Problem details >> Copy only this range: the line with "Given: Open the" through the final line of the material, inclusive at both ends.

Source data >>

= = =

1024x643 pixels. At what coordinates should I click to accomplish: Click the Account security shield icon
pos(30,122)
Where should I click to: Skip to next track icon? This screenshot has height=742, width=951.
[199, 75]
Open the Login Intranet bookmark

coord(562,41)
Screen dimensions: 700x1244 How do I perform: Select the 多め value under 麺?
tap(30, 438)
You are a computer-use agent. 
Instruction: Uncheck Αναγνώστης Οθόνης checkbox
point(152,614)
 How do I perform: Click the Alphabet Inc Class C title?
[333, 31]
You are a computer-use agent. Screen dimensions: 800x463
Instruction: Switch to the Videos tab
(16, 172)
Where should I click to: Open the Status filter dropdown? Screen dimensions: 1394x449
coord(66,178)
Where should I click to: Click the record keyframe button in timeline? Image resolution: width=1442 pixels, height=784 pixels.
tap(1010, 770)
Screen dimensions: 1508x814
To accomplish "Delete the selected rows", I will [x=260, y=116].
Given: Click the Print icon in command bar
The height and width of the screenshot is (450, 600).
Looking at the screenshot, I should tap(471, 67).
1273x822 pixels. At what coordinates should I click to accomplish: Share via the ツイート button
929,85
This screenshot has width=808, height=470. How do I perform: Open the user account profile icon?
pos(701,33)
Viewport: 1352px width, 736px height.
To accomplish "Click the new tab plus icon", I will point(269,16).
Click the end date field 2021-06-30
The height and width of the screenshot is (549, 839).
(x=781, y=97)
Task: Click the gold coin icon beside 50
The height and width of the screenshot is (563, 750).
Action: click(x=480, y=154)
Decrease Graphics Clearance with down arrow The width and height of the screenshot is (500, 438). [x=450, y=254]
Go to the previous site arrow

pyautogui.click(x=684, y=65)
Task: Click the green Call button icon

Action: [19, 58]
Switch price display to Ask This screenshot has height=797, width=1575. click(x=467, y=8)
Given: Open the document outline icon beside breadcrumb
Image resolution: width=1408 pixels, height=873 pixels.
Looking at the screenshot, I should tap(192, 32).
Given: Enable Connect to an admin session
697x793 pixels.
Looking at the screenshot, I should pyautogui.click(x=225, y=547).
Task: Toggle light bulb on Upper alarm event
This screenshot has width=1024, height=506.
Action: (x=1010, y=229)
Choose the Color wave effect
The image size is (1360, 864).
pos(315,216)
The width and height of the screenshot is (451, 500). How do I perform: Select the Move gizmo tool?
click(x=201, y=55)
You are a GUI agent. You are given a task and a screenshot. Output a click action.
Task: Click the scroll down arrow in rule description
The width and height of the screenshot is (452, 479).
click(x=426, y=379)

= = =

Response area >>
Given: Open the document outline icon beside breadcrumb
Image resolution: width=1408 pixels, height=873 pixels.
Looking at the screenshot, I should tap(192, 32).
Given: Enable Connect to an admin session
697x793 pixels.
Looking at the screenshot, I should pyautogui.click(x=225, y=547).
Task: Toggle light bulb on Upper alarm event
This screenshot has width=1024, height=506.
Action: (x=1010, y=229)
Choose the Color wave effect
The image size is (1360, 864).
pos(315,216)
The width and height of the screenshot is (451, 500). How do I perform: Select the Move gizmo tool?
click(x=201, y=55)
You are a GUI agent. You are given a task and a screenshot. Output a click action.
Task: Click the scroll down arrow in rule description
The width and height of the screenshot is (452, 479).
click(x=426, y=379)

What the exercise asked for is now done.